Exercise tasks:
**1)** Using the article on the Women In Science event, decide whether each statement agrees with it: (a) Jennifer Whiffen is listed as an inventor on three patents; (b) Jeffrey Immelt served as honorary chair of the event; (c) Annabella Villalobos works at Covidien. Give yes or no for each, along with the deciding words of the article quoted exactly.
**2)** According to Dr. William Petit in the article on the Women In Science event, why were the two women honored? Answer in one to three sentences.
**3)** Continue the article on the Women In Science event from its last sentence.

Document extract:

↓

It is through the memory of these three gifted young women that The Petit Family Foundation sought to acknowledge their accomplishments and recognize women who are working in the fields of science today.

The Women In Science event set out to honor two women in particular who have each excelled in their respective professions.

Annabella Villalobos, VP Neuroscience and Antibacterials Chemistry at Pfizer, and Jennifer Whiffen, Senior Biomedical Design Engineer for Covidien Surgical Devices were the two honorees chosen for the inaugural event.

Villalobos acts as a mentor to young scientists at Pfizer and also works to encourage both women and people of Hispanic descent to pursue higher education and careers in the sciences. Her work includes her sponsorship of the annual Career Women in Chemistry event, which is held with a goal of connecting students ranging in age from high school to postdoctoral with female chemists at Pfizer to serve as role models.

As an inventor listed on three patents with twelve patents pending, Whiffen has authored six articles for scientific publications. A 2011 Women of Innovation finalist for the Connecticut Technology Council, Whiffen is a leader within Covidien’s Women’s Leadership Initiative group, which creates development and networking opportunities for its members.

“We chose to honor these two outstanding scientific contributors to highlight our mission of supporting the education of young people, especially women in the sciences,” says Dr. William Petit. “There is a huge need nationally for more scientists, especially women. We are honoring these women to demonstrate our great respect for their contributions to science and to showcase their success as role models for young women throughout Connecticut and the region.”

The fundraising event invited attendees to a symposium format that featured Jeffrey Immelt, chairman and CEO of General Electric, as honorary chair and speaker, and John R. Rathgeber, President of the Connecticut Business & Industry Association (CBIA). The two engaged in a dialogue that covered the state’s education system and where it is lacking in math and science. They also discussed the condition of the economy and what might help it get back on track.

Immelt regarded the sluggish economy as a direct result of the events that played out from banking and financial industries.

↑

Data:
↓

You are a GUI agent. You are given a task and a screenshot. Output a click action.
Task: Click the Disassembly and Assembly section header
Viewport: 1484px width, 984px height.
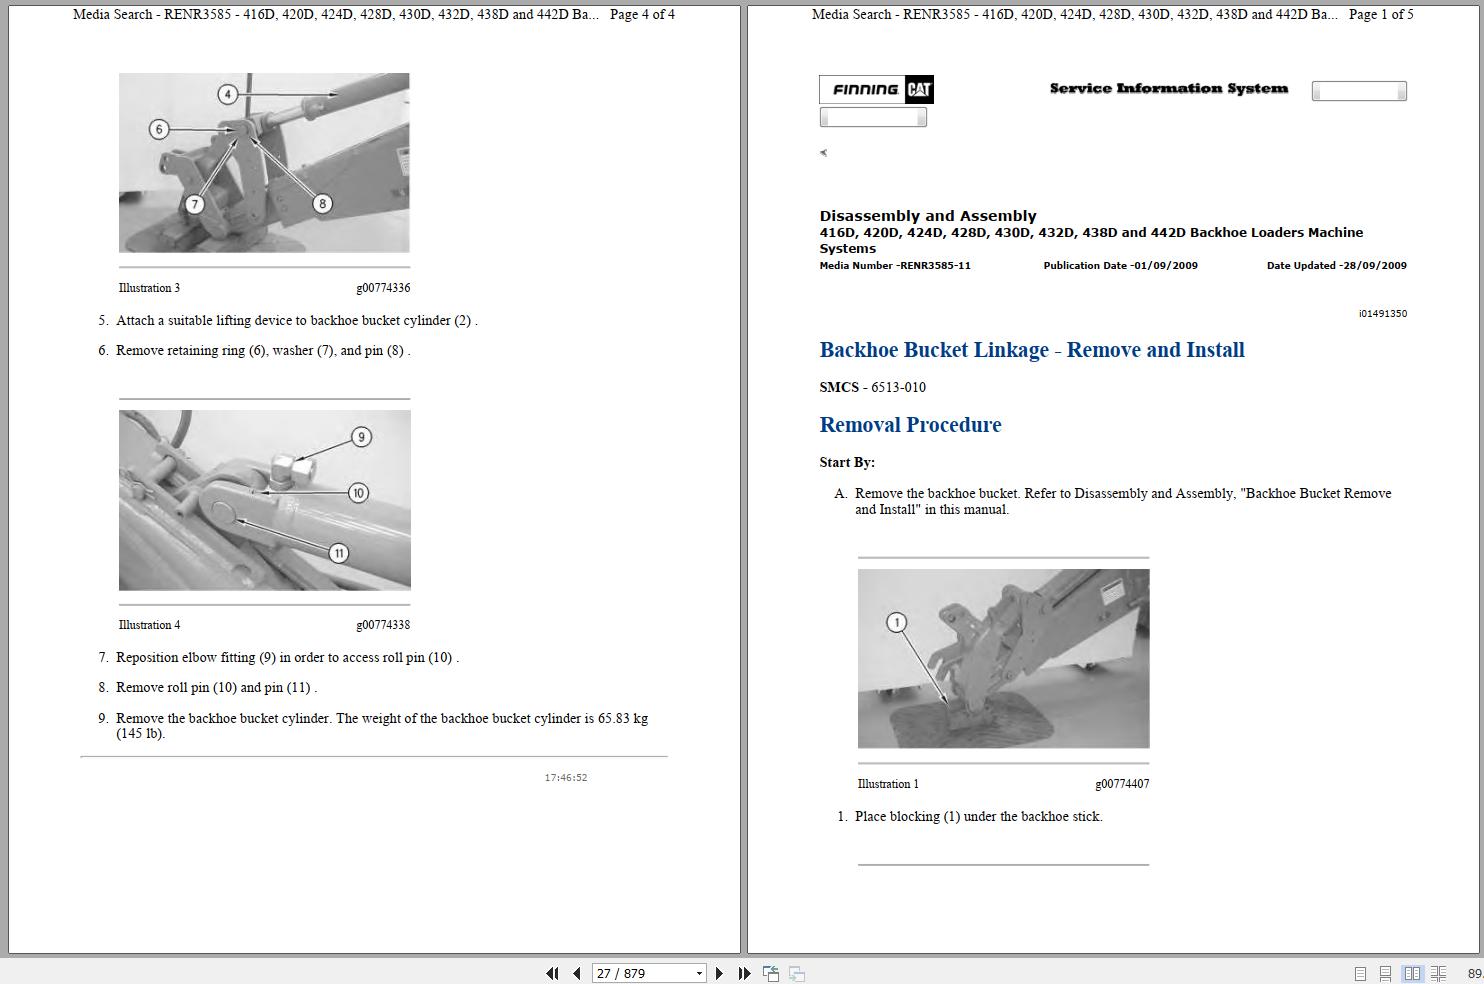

↑

Answers for the exercise:
**1)**
(a) Yes: "As an inventor listed on three patents with twelve patents pending"
(b) Yes: "featured Jeffrey Immelt, chairman and CEO of General Electric, as honorary chair and speaker"
(c) No: "Annabella Villalobos, VP Neuroscience and Antibacterials Chemistry at Pfizer"

**2)** The two women were chosen to highlight the foundation's mission of supporting the education of young people, especially women in the sciences. The honor was also meant to show great respect for their contributions to science and to showcase their success as role models for young women throughout Connecticut and the region.

**3)**
“The need for growth through areas of research and development, are crucial in order to keep up with China and other developing countries whose engineer graduation rate is triple to that of the U.S.,” Immelt said. Politics were treaded upon lightly during the conversation between the two speakers. “A 4 trillion dollar deficit reduction is going to take over 10 years to accomplish,” Immelt said. “We all have to come together to make it possible, and I think a lot of people want to be led.”

Immelt is the chair of President Obama’s Council on Jobs and Competitiveness.

On a question from the audience regarding how to achieve a work-home balance for professional women, Immelt said, “The days of punching in at 7 a.m. and out by 7 p.m. should be over. That kind of thinking is really a generational overture. Life isn’t tidy, and women today appreciate those kinds of employers that have choices. The workplace today really calls out for flexibility.”

A live auction conducted by Master of Ceremonies Denise D’Ascenzo of Channel 3 Eyewitness News garnered bids up to $1,000 on a custom made necklace comprised of over 55 cts of Swiss Blue Topaz designed by Cynthia Alexander. Additionally, a silent auction was held with proceeds benefiting the organization’s many philanthropic activities.

The Petit Family Foundation is a 501c3 organization and all contributions are tax deductible. The foundation honors the memories of Jennifer Hawke-Petit, Hayley Elizabeth Petit, and Michaela Rose Petit by continuing the kindness, idealism, and activism that defined their lives. The foundation’s funds are dedicated to fostering the education of young people (especially women in the sciences),  improving the lives of those affected by chronic illnesses, and supporting efforts to protect and help those affected by violence.